As a docent for the Computer History Museum in Mountain View, California, I’d become accustomed to telling people stories of the computer revolution while leading them through a room euphemistically called “Visual Storage,” which was essentially a big, well-lighted room where hundreds of artifacts were set up but lacked museum-quality signage to help explain why the displayed artifacts were important. There were no interactive exhibits for the kids either. Now the museum has reopened and thanks to the generosity of many donors including Bill Gates, there’s a real exhibit and timeline titled “Revolution, The First 2000 Years of Computing,” an apt title if there ever was one.
David Thon and I spent an afternoon
playing hookey from Cadence viewing the exhibit yesterday. It’s an impressive review of the last 2000+ years of computing technology going as far back as the Greek Antikythera mechanism, an astronomical calculator used around 100-200 BC. The exhibit also includes more modern calculating mechanisms such as slide rules and Napier’s Bones. There’s a good assortment of Hollerith tabulating card equipment—so important to the development of mainframe computers.
There’s a replica of the important but little-known Antansoff-Berry Computer first conceived in the late 1930s and then built and tested in 1942. There are pieces of the original ENIAC computer, the first programmable electronic computer—on loan from the Smithsonian Institution. There are numerous examples of computers from the several main computing eras: mainframe, minicomputer, microcomputer, and PC.

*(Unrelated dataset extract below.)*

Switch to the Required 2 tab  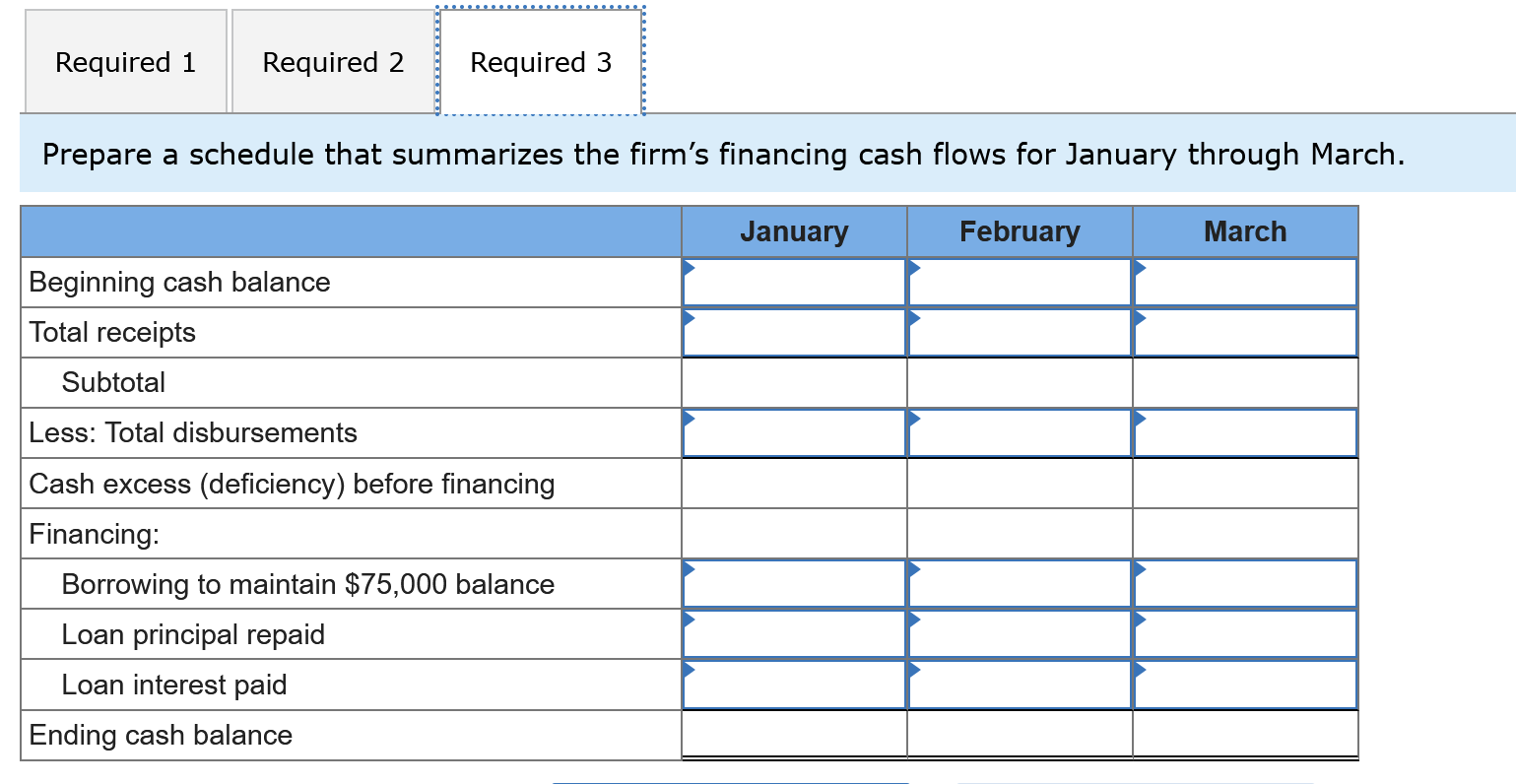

What’s the connection to EDA360? There are few places where you can spend a few hours and get more insight into many system-design issues than the new Revolution exhibit at the Computer History Museum if you know where to look. Take memory issues for example. You’ll find many strange approaches to creating memory for computing hardware including Williams tubes, mercury delay lines, magnetostrictive wires, core memories, and semiconductor memory. All of these technologies had their day, then died off (except for semiconductor memory). The “how” and “why” of these memories, the reasons that they came into being, those are still around. It’s simply the implementation technology that changes.

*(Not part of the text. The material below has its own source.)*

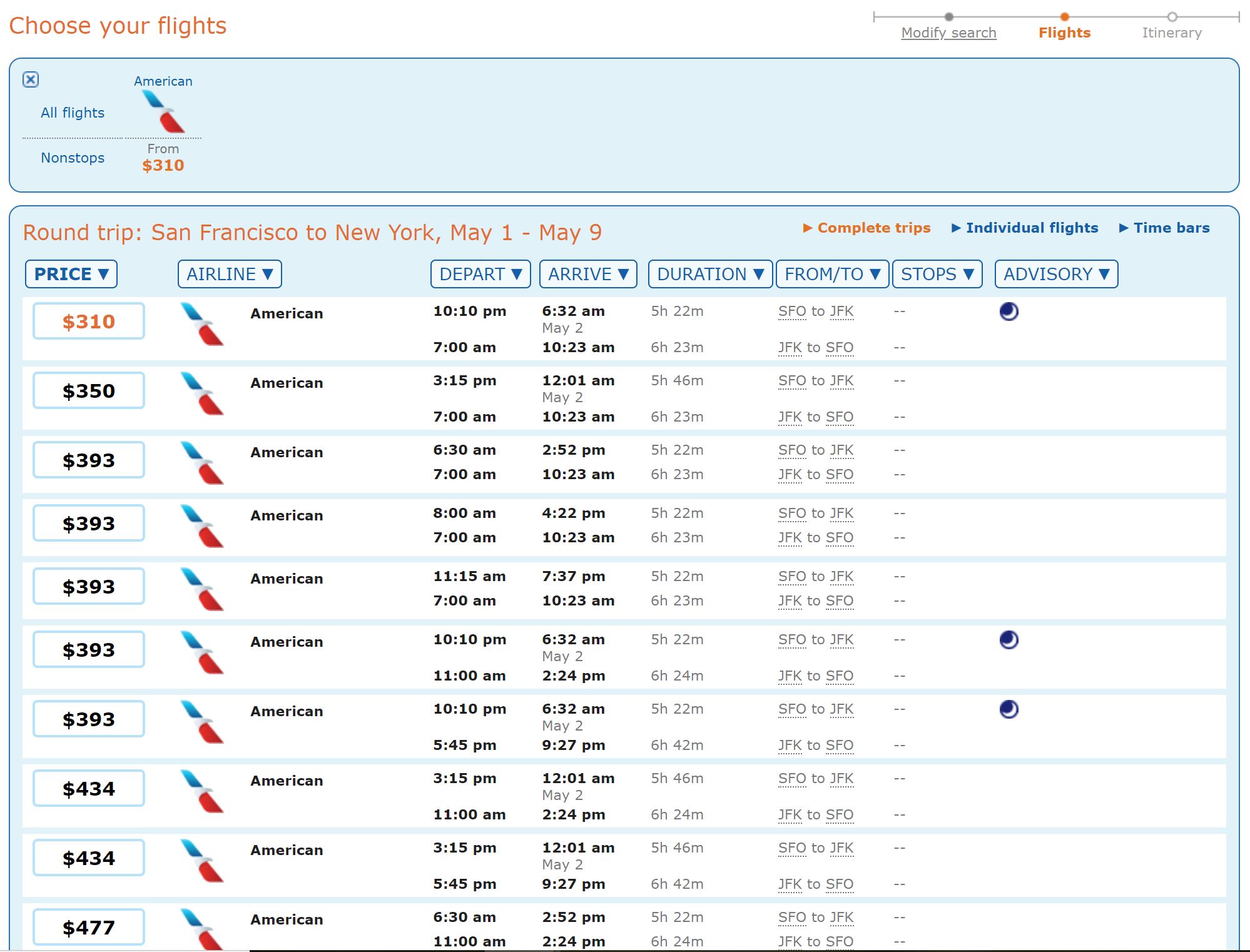1250x952 pixels.
Task: Switch view to Individual flights
Action: 1025,228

For example, take a look at this Fabri-Tek display of the evolution of magnetic core diameters from 1954, shortly after magnetic-core memory was invented, to 1972 when the magnetic-core era essentially died.

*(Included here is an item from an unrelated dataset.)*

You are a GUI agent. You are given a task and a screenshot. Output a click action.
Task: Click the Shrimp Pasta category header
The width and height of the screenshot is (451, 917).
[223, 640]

Although a core-size reduction from 80 to 14 mils might not seem like much in the day of 28nm IC process technology, you need to know that these cores were all hand-strung. Magnetic-core memory was hand-woven like Renaissance tapestries just like this 1-kbit core plane from the 1955 Whirlwind project.
When Intel introduced the first commercially successful semiconductor DRAM in 1971, it quickly killed off further magnetic-core development. The manually assembled memory technology could no longer compete. It died.
There are many, many lessons in system design just like this one all over the Computer History Museum’s Revolution exhibit. If you think you’re the first one to ever face whatever design issue you’re currently facing, chances are someone else stumbled into the same problem and solved it—albeit on some different scale. Perhaps your answer is in the wiring of a Cray 1A supercomputer, which allowed Seymour Cray to avoid the use of registered pipelining so he could speed up his processor designs. Perhaps it’s in the rigorous quality and power issues of a processor-based pacemaker (also on display). You never know where you’ll find your answer, but it’s probably there somewhere in this exhibit.
The Computer History Museum’s Revolution exhibit officially opens on January 13. Highly recommended.